• Work order A:
From the text on Sherman Brown's case, list every act it says was done to the woman in the 1969 crime.
• Work order B:
Please duplicate the passage of the text on Sherman Brown's case, starting with "Sherman Brown (pictured), a" and going on through "conducted implicated Brown.".

• Study text:
======
Sherman Brown (pictured), a man who was sentenced to death in Virginia in 1970 for the murder of a 4-year-old boy, has filed a writ of actual innocence with the Virginia Supreme Court saying that DNA testing on recently discovered evidence clears him of the crime. Brown’s petition states: “Recent DNA testing demonstrates by clear and convincing evidence what I have maintained for over 45 years: that I am innocent of this crime. The evidence against me at trial was deeply flawed.”

Brown was convicted of a 1969 crime in which a woman was knocked unconscious, stabbed, and possibly raped and her 4-year-old son was killed. The woman—who is White—identified Brown—who is Black—as her attacker, and investigators presented expert testimony claiming that a fiber and hair analysis they had conducted implicated Brown.
======
• Listed records:
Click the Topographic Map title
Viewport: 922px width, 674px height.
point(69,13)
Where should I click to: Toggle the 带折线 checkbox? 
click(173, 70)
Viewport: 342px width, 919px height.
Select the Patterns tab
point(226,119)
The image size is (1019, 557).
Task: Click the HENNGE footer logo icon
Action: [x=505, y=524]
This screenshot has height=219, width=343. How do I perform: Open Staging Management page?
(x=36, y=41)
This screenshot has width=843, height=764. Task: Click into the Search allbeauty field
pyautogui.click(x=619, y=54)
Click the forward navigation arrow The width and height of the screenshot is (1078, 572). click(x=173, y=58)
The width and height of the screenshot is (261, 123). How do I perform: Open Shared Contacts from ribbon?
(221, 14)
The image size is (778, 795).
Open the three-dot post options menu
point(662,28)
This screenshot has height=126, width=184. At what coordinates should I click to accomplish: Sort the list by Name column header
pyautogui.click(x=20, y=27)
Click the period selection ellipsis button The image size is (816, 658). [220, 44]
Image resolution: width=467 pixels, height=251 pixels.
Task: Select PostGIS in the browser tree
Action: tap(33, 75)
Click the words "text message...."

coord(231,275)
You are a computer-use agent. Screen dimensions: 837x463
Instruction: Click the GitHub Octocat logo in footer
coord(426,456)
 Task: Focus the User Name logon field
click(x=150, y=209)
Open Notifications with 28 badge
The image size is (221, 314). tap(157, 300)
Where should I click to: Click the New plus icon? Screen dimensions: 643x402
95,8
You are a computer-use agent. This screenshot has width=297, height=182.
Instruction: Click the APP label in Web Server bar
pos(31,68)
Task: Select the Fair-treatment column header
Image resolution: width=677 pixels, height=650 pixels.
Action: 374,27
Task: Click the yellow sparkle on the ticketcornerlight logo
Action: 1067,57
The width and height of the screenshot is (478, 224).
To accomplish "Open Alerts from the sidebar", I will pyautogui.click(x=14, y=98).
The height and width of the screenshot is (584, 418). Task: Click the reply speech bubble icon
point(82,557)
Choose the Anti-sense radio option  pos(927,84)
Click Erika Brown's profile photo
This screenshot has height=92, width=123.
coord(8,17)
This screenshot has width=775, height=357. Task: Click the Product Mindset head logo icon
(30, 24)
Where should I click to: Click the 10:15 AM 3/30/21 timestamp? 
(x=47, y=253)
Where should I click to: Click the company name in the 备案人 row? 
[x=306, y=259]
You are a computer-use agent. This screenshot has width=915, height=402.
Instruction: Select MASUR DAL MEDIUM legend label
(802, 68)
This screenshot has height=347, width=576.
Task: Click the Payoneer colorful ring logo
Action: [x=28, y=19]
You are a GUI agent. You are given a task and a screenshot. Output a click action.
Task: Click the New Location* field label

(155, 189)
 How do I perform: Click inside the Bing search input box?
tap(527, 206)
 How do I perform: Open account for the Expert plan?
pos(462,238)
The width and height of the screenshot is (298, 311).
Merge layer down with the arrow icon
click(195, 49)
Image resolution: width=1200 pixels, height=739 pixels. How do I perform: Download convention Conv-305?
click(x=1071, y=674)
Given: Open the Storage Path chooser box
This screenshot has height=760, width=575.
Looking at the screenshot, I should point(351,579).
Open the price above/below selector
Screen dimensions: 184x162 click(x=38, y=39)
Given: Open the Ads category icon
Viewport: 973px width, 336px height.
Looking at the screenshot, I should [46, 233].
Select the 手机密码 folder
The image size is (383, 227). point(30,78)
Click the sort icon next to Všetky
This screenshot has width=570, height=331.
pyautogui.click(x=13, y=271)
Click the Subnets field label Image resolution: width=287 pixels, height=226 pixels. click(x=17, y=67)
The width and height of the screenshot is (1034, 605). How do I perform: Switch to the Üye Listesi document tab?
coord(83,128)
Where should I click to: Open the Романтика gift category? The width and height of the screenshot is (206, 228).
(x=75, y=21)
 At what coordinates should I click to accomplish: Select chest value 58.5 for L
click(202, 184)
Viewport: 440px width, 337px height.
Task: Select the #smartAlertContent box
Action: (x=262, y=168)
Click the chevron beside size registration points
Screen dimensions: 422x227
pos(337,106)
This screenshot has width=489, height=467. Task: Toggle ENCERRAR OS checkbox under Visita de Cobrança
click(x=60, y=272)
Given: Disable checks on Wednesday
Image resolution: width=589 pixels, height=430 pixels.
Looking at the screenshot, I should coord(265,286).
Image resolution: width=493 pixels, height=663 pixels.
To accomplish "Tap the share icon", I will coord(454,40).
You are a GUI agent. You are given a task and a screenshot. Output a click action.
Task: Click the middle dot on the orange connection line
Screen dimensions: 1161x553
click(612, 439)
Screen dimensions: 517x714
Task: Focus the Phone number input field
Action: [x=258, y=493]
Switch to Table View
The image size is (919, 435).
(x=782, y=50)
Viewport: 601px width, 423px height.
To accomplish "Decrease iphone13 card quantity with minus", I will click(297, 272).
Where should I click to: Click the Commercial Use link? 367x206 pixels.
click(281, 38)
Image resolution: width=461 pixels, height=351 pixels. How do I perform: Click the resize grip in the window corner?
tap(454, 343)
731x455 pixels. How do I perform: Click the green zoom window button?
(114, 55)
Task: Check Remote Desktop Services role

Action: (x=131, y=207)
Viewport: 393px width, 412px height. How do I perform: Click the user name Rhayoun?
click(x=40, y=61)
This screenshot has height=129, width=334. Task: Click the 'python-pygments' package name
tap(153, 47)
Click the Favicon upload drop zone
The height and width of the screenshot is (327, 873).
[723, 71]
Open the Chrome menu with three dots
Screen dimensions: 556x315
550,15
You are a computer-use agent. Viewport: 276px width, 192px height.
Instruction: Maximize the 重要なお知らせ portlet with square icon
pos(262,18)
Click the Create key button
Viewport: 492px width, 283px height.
======
• Response box A:
- Knocked unconscious
- Stabbed
- Possibly raped

• Response box B:
Sherman Brown (pictured), a man who was sentenced to death in Virginia in 1970 for the murder of a 4-year-old boy, has filed a writ of actual innocence with the Virginia Supreme Court saying that DNA testing on recently discovered evidence clears him of the crime. Brown’s petition states: “Recent DNA testing demonstrates by clear and convincing evidence what I have maintained for over 45 years: that I am innocent of this crime. The evidence against me at trial was deeply flawed.”

Brown was convicted of a 1969 crime in which a woman was knocked unconscious, stabbed, and possibly raped and her 4-year-old son was killed. The woman—who is White—identified Brown—who is Black—as her attacker, and investigators presented expert testimony claiming that a fiber and hair analysis they had conducted implicated Brown.